Overriding Native Interests Claim as Charter Fishing Captain in Alaska

DULUTH — Corey Verdoljak was a carpenter, building houses for 20 years, when he decided to do something completely different.

The Superior, Wis., native and his wife, Brianna, uprooted the Twin Ports to stake a claim in Alaska as a pilot. Only he found something he loved even more than stealing.

“Fishing,” he said without hesitation.

Settling in the impossibly scenic oceanside town of Homer on the southern tip of the Kenai Peninsula, the Verdoljaks started Alaskan Adventures Guides and Outfitters, a charter fishing service specializing in halibut, salmon and redfish.

If you dream of open water and big, big fish, Verdoljak can probably accommodate you. You can meet him Wednesday through Sunday at the 53rd Annual Duluth Boat, Sports and Travel Show and the Deer Classic at the Duluth Entertainment Convention Center — one of hundreds of exhibitors, many of whom hail from Northland.

Most of us who spend time outdoors have dreamed at some point of living and working in the outdoor adventures we love the most. Most of us don’t make the jump, but the Verdoljaks did.

“It was fun. It’s a lot easier on the body than building houses,” Corey said of his outfitting business, which offers various sea fishing trips from May to September.

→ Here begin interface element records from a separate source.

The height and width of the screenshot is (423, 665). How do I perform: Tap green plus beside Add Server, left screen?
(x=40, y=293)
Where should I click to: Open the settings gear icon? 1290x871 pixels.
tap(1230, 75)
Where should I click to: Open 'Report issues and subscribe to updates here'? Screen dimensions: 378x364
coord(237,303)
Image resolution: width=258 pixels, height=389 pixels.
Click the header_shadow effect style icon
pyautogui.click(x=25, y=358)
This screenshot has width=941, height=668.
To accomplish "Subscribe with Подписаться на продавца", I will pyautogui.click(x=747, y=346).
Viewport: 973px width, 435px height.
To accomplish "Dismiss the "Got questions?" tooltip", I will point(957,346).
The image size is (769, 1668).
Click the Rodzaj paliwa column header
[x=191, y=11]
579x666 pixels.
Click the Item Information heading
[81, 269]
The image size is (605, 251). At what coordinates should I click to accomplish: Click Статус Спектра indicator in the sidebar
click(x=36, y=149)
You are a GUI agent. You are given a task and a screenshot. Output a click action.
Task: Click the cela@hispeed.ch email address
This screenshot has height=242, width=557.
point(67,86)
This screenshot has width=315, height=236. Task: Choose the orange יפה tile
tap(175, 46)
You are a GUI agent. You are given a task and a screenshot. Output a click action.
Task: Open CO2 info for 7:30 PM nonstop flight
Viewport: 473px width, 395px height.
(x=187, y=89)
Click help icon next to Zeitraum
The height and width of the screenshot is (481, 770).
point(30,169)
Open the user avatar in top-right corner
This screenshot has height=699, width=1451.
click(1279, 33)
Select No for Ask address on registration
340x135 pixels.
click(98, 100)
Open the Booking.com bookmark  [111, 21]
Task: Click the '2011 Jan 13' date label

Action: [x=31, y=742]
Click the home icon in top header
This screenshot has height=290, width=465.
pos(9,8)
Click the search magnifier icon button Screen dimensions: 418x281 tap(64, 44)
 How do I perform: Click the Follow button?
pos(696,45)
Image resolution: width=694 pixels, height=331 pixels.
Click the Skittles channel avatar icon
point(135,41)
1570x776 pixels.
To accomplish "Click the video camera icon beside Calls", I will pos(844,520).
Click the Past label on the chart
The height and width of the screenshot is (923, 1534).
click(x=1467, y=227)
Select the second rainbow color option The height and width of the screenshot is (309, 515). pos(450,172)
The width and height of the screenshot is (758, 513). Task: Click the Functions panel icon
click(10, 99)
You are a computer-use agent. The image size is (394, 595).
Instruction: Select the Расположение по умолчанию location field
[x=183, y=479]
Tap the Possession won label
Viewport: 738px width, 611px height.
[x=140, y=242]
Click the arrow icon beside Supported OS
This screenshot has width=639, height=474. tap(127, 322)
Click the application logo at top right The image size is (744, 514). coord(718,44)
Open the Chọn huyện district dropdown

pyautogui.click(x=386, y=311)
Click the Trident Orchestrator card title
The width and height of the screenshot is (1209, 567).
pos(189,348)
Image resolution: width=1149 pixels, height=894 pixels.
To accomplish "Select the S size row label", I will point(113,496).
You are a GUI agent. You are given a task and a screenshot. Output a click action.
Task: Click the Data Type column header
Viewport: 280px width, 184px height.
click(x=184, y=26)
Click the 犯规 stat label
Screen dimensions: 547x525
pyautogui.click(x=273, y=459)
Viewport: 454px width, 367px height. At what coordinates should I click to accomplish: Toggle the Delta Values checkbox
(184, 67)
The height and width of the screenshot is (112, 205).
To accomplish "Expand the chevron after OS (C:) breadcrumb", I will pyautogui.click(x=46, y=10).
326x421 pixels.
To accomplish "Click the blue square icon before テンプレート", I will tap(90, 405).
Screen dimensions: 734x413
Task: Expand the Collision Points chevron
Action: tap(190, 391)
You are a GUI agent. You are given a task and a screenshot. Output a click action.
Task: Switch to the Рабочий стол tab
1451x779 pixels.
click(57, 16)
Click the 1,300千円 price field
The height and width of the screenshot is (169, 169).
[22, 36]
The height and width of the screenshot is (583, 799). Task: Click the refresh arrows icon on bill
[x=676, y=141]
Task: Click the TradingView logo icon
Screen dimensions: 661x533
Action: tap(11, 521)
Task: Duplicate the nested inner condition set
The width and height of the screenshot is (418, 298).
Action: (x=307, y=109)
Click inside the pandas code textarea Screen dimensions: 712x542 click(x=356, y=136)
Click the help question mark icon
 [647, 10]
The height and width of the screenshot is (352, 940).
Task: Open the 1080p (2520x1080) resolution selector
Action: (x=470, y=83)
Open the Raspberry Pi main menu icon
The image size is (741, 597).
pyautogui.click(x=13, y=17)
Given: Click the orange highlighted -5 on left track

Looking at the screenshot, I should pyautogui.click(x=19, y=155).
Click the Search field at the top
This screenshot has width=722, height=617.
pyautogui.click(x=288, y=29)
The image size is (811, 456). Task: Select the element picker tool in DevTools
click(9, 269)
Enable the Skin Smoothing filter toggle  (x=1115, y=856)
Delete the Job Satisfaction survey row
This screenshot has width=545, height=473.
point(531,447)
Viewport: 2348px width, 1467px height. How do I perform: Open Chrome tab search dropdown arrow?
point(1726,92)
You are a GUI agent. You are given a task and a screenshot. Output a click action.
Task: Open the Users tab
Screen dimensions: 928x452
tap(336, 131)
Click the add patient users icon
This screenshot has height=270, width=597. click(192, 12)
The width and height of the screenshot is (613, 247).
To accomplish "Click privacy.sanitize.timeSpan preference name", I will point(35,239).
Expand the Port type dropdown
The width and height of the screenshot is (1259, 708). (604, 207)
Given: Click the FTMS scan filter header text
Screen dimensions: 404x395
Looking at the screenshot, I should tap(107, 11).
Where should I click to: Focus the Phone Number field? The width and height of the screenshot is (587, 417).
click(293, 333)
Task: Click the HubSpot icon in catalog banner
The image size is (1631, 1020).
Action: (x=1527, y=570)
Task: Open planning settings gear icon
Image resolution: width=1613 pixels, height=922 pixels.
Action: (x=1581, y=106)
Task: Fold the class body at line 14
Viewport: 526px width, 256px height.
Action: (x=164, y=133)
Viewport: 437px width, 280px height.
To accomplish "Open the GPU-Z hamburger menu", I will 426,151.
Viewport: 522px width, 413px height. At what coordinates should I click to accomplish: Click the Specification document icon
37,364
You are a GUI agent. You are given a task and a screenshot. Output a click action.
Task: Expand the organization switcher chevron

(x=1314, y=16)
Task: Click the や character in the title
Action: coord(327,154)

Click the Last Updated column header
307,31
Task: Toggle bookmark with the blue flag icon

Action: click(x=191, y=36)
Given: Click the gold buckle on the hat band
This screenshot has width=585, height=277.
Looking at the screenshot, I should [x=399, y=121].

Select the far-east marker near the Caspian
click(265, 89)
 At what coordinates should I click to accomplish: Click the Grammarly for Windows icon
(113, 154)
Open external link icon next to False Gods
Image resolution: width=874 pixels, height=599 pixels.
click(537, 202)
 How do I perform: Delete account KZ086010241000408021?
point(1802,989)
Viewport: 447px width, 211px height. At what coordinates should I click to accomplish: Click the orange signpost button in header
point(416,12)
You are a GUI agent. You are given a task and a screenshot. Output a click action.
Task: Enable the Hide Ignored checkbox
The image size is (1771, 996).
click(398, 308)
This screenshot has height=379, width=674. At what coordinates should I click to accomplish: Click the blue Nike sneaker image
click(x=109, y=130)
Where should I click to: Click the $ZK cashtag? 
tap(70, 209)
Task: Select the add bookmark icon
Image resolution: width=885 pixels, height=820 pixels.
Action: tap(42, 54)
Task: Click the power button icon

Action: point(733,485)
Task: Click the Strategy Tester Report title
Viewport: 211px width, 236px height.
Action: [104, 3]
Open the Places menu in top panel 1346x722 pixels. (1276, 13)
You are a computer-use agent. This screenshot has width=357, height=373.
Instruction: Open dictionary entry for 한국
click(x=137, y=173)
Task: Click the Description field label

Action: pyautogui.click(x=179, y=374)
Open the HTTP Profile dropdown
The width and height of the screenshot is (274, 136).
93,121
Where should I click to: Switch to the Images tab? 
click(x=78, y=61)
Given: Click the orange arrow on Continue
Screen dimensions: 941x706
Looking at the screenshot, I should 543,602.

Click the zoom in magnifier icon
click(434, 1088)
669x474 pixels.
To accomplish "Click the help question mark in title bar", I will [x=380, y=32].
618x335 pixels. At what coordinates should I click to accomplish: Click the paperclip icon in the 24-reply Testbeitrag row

“I’ve always wanted to do this since I was little,” he added, noting that it wasn’t all big fish and easy money. “The first two seasons were very difficult, but everything is going well” now.

Verdoljak said his biggest surprise is the amount of year-round work out of the water it takes “from maintenance to permits, licenses and insurance.”

Now six years in the charter fishing scene – with a new 32ft aluminum boat bought in 2016 with two 300 horsepower engines – Verdoljak, 42, plans to put his pilot training to work this year, offering day trips for fly-in fishing in select interior Alaskan rivers and lakes. He has a Cessna 185 on floats ready to go.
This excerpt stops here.